Our study has some strengths and limitations. The major strengths are that the participants were randomly selected, which is important when estimating the age-standardised prevalence of diabetes in the region. Our study also included a wide age range with considerable follow-up time. We also used a robust method for the diagnosis of diabetes, which included a FPG measurement, self-report, and medication use. The study also utilised whole body densitometry for the assessment of body fat mass, lean mass, and BMI more accurately than typical anthropometric measurements. However, we acknowledge that there are some limitations to the present study. Most of the participants were white females and our results may not be generalisable to other populations. The women who were excluded from the study due to insufficient information to classify diabetes status differed from those who were included in the study. Those who were excluded were older and had lower weight, shorter height, lower lean mass, greater waist circumference, higher systolic and diastolic blood pressure, higher serum triglycerides, lower serum HDL cholesterol, with a lower proportion of smokers and lower mobility. We acknowledge that this is a limitation in determining the incidence of progression to diabetes in this study and our results are possibly a conservative estimate. However, our estimate is comparable to others reported in the literature. Additionally, there was some attrition during the course of the study and there may have been differential loss to follow-up; it was not possible to determine if those lost to follow-up were more or less likely to have developed diabetes than those who were retained in the study. Harmonization of the IDF and ADA criteria has resulted in a small increase in the prevalence of the metabolic syndrome in some populations. Given that the impact of the metabolic syndrome on the likelihood of progressing to diabetes was far from significant (Supplementary Table available online at http://dx.doi.org/10.1155/2015/373762), using different criteria for defining the metabolic syndrome is unlikely to impact our reported findings.
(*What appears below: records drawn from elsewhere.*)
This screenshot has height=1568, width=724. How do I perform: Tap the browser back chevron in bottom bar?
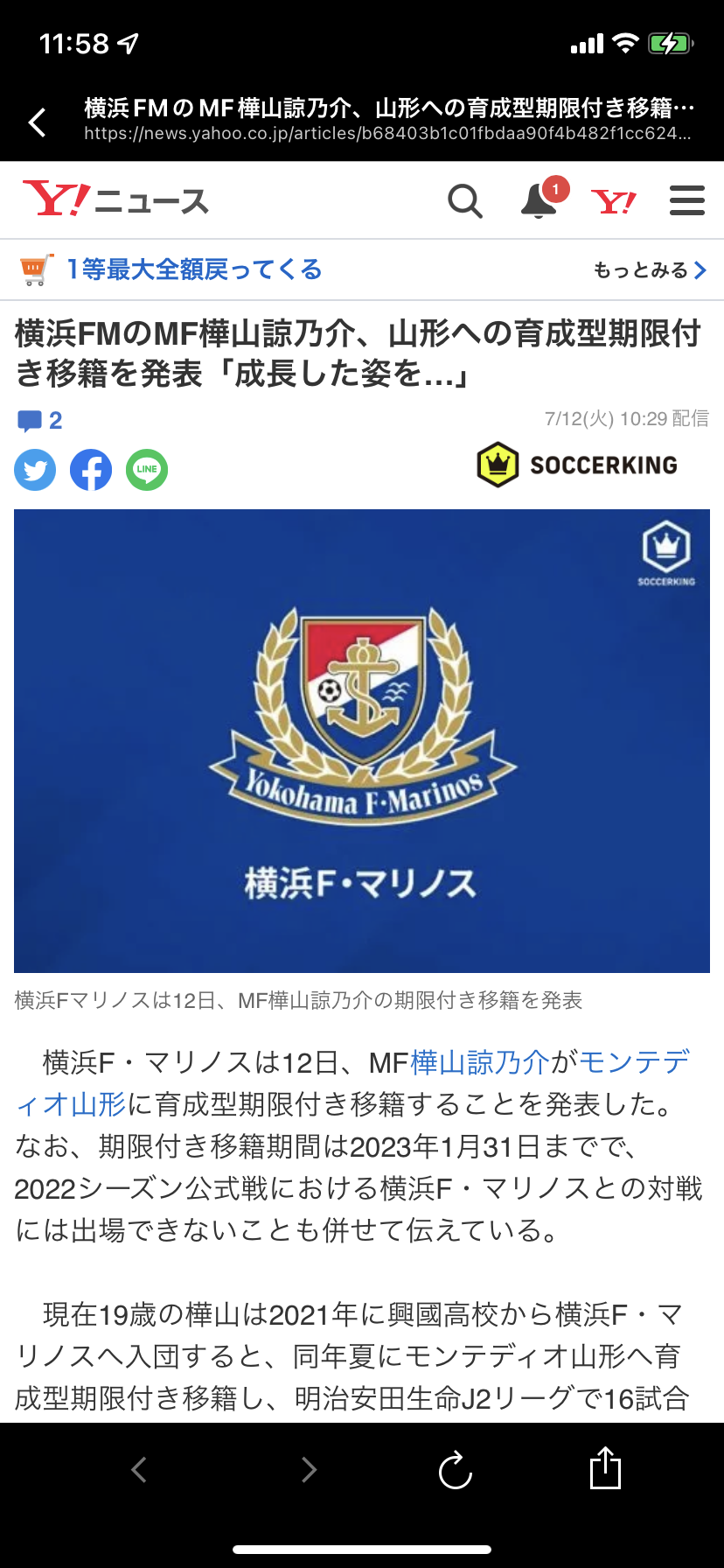pos(138,1469)
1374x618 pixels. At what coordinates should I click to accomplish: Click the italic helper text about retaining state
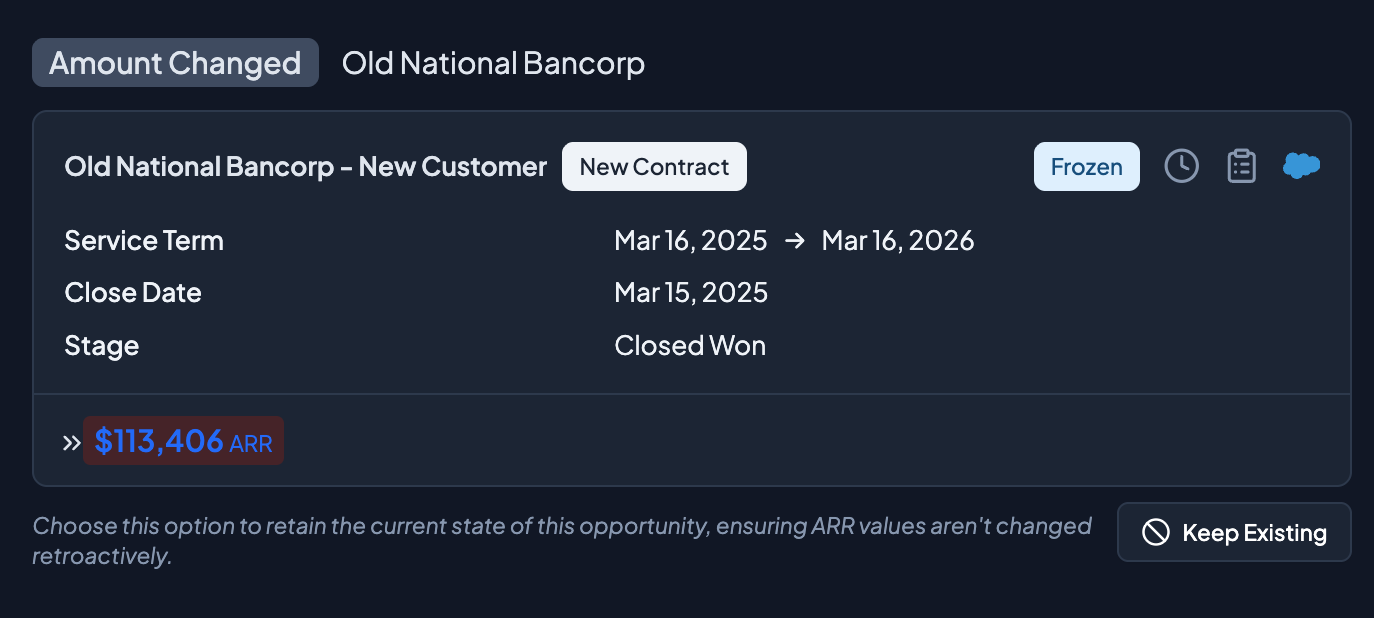click(561, 540)
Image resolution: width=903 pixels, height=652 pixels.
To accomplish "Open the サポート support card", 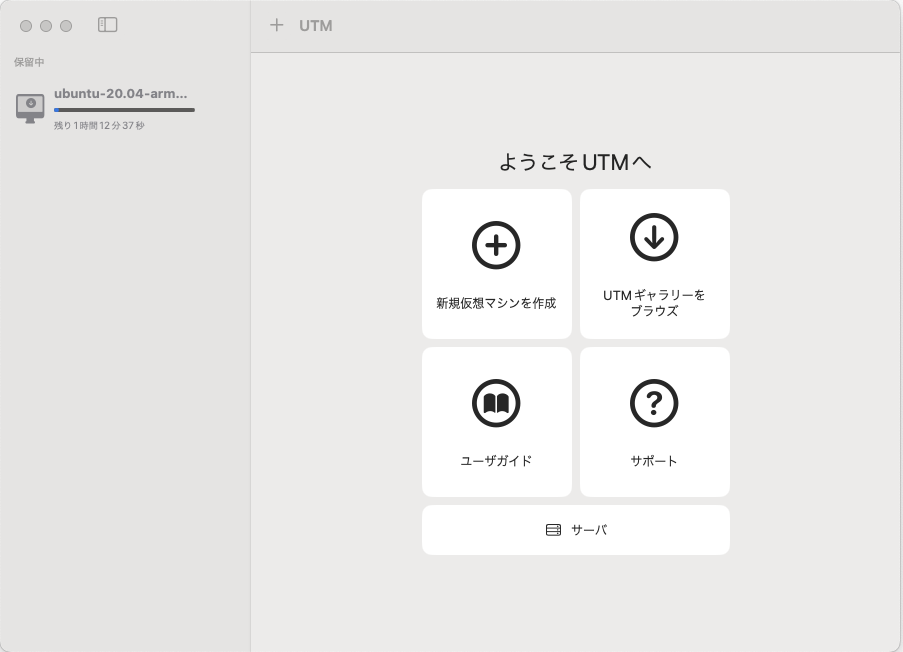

Finally, we did rely on some self-reported data such as medication use, smoking, alcohol consumption, and physical activity, which may not be accurate, but it is important to note that most of our analyses were based on biochemical and clinical measurements.

5. Conclusions

In conclusion, we achieved the study objective, to describe the epidemiology of dysglycaemia and the impact of body composition and clinical and lifestyle factors on the risk of progression to diabetes and regression to normoglycaemia in a cohort of Australian women. We report that women with dysglycaemia had higher obesity-related factors and lower serum HDL cholesterol. There was an age-related increase in the prevalence of IFG and diabetes. FPG and serum triglycerides were revealed as independent predictors of progression from IFG to diabetes. Independent predictors for regression from IFG to normoglycaemia included FPG, serum triglycerides, and lean mass.

Conflict of Interests

All authors declare that they have no conflict of interests.

Acknowledgments

The study was supported by the Victorian Health Promotion Foundation, National Health and Medical Research Council (NHMRC), Australia (Projects 251638 and 628582), the Geelong Regional Medical Foundation, and Deakin University (Postgraduate Award); however, the funding bodies played no part in either the design or conduct of the study, the collection, management, analysis, and interpretation of the data or the preparation or review of the paper. The authors would like to acknowledge Paul Lewandanski and his laboratory for performing the lipid analyses of serum samples collected from participants in this study.

Supplementary Materials

The Supplementary Table shows the non-significant results of the logistic analyses for all factors investigated in this study. The odds ratios are presented for both progression from impaired fasting glucose (IFG) to diabetes and regression to normoglycaemia over the 10 year follow-up period.